> _Yapılacak Görevler_:
• A. Aşağıdaki komisyon konuşmasına göre şu ifadelerin her birinin metinle uyuşup uyuşmadığını belirtin ve kararınızı metinden birebir alıntıyla destekleyin: (i) Ankara-Eskişehir hattının 2005 yılında bitmesi gerekiyordu, ancak 2009 yılında bitti. (ii) Konuşmacı demir yollarına yapılan yatırımı yeterli buluyor. (iii) Konuşmacıya göre Marmaray Japonlar tarafından yapıldı.
• B. Aşağıdaki komisyon konuşmasında "MUSTAFA ŞAHİN (Malatya)" sözlerinden "bilmeniz açısından söylüyorum." sözlerine kadar uzanan kısmı kelimesi kelimesine aktarın.

> _Belge Alıntısı_:

────────────────────────────────────────

KOMİSYON KONUŞMASI

HAYDAR AKAR (Kocaeli) - Devlet Demiryollarına bir bütün olarak bakmak zorundayız. Devlet Demiryolları deyince aklımıza sadece hızlı tren geliyor son yıllarda, adını yüksek hızlı tren koyduğumuz hızlı tren geliyor aklımıza.

Şimdi, bir arkadaşım mimarlarına teşekkür ediyor, mimarlarının kendileri olduğunu düşünüyor ama değil. İşin realitesine, gerçeğine bakarsanız bu bir Oktay Vural projesi, Ulaştırma Bakanlığında. Ankara-Eskişehir arasındaki 600 milyon euroluk İspanyol kredisini temin eden Faik Öztrak'ın Hazine Müsteşarlığı döneminde -size temel atmak nasip oldu- her şey bitmişti. 2005 yılında bitmesi gerekiyordu, 2009 yılında bitti. O da ilk defa bir projenin uygulamaya geçişidir, normal karşılıyorum yani sizden kaynaklanan bir gecikme değil, ilk defa böyle bir projenin Türkiye'de denenmesinden kaynaklanan bir proje. Tabii, başlangıç buydu, sonra da devam ettirilmesi gerekiyor. Hızımız yeterli mi? Bana göre yeterli değil. Yatırım yeterli mi? Yeterli değil. Çünkü sizin 2023 vizyonunuza baktığımızda, Ulaştırma Bakanlığının vizyonuna baktığımızda öngörülen demir yolları hatlarının bitirilebilmesi için gereken kaynak bu hızla gidildiği takdirde 2100 yılında falan tamamlanıyor hesapladığınız zaman. Şimdi, biz hayır demiyoruz, olmalı diyoruz. Olurken de yapılan eksiklikleri söyledik biraz evvelden.

Şimdi, Marmaray'a gelince, Marmaray'ın Japonlar tarafından yapıldığını biliyorsunuz, o da Oktay Vural projesi ve Faik Öztrak tarafından kredi anlaşması yapılmış, kredileri temin edilmiş.

MUSTAFA ŞAHİN (Malatya) - Nasip kısmet işi.

HAYDAR AKAR (Kocaeli) - Yo, yo, yapıyorsunuz arkadaşlar, yeni bir tünel yapıyorsunuz altta. Ona yapmıyorsunuz demiyorum. Ben şimdi işin realitesini anlatıyorum, siz yaptınız, yapmadınız değil. Bitirdiniz, teşekkür ederiz, halkın kullanımına geçti. Hükûmetlerin görevi de bu A partisi, B partisi; bir önceki iktidarın devamı bir sonraki iktidar gelir, kalan projeyi ya da finansmanı sağlanan projeyi devam ettirir. Siz bunu sağladınız, bunda bir tereddüt yok, bilmeniz açısından söylüyorum.

────────────────────────────────────────

> _Verilen Malzeme_:
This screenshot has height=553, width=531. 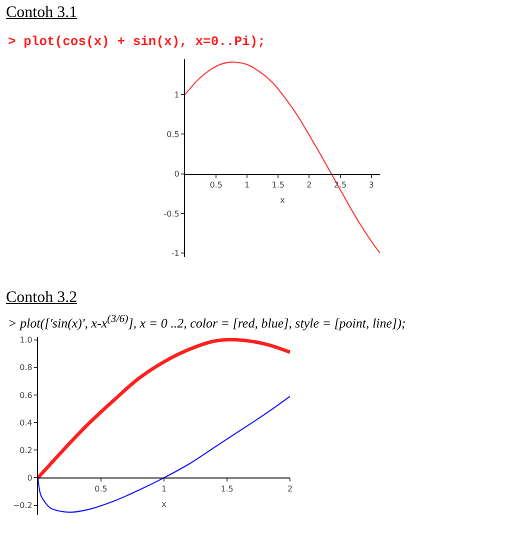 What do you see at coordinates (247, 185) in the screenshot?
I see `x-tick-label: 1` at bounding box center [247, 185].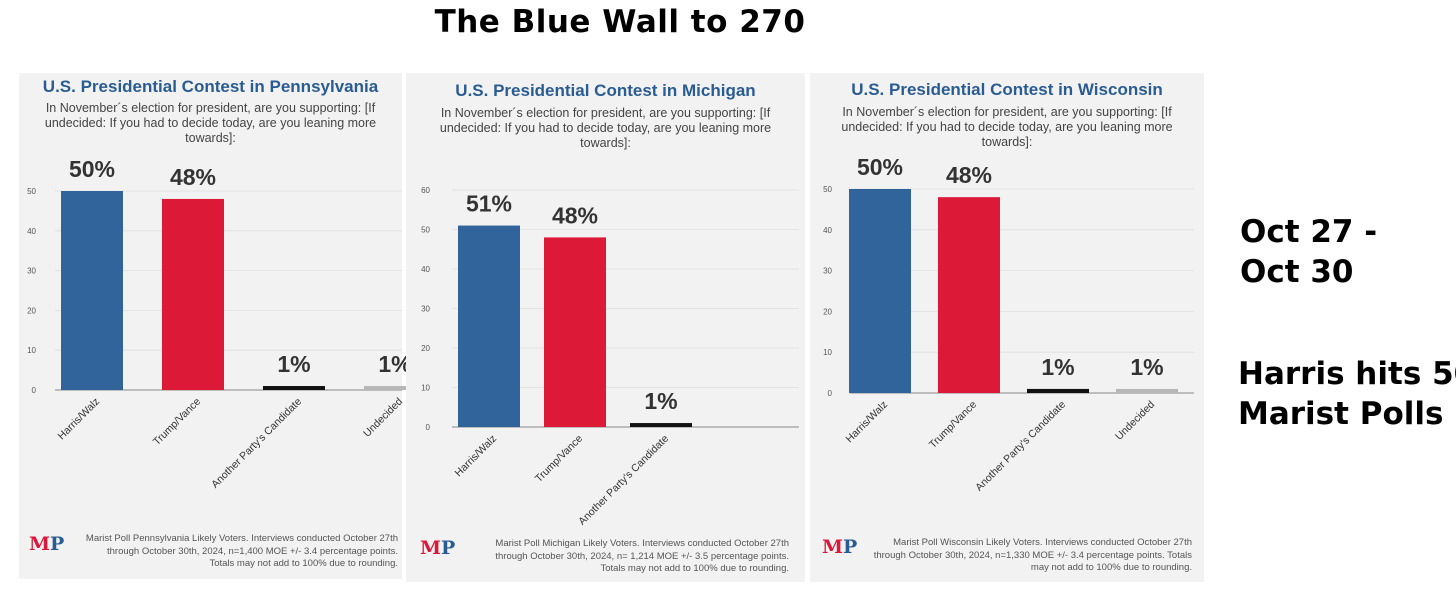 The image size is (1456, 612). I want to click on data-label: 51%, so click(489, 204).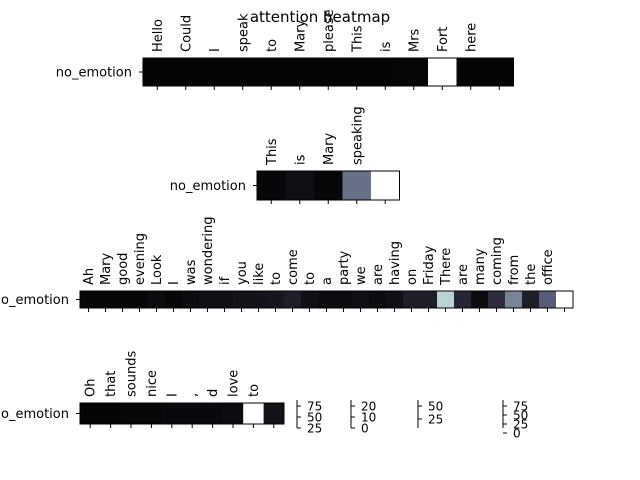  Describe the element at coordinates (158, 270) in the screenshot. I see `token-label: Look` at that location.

────────────────────────────────────────

> _Görev Çözümleri_:
• A.
(i) Evet: "2005 yılında bitmesi gerekiyordu, 2009 yılında bitti."
(ii) Hayır: "Yatırım yeterli mi? Yeterli değil."
(iii) Evet: "Marmaray'ın Japonlar tarafından yapıldığını biliyorsunuz"

• B.
MUSTAFA ŞAHİN (Malatya) - Nasip kısmet işi.

HAYDAR AKAR (Kocaeli) - Yo, yo, yapıyorsunuz arkadaşlar, yeni bir tünel yapıyorsunuz altta. Ona yapmıyorsunuz demiyorum. Ben şimdi işin realitesini anlatıyorum, siz yaptınız, yapmadınız değil. Bitirdiniz, teşekkür ederiz, halkın kullanımına geçti. Hükûmetlerin görevi de bu A partisi, B partisi; bir önceki iktidarın devamı bir sonraki iktidar gelir, kalan projeyi ya da finansmanı sağlanan projeyi devam ettirir. Siz bunu sağladınız, bunda bir tereddüt yok, bilmeniz açısından söylüyorum.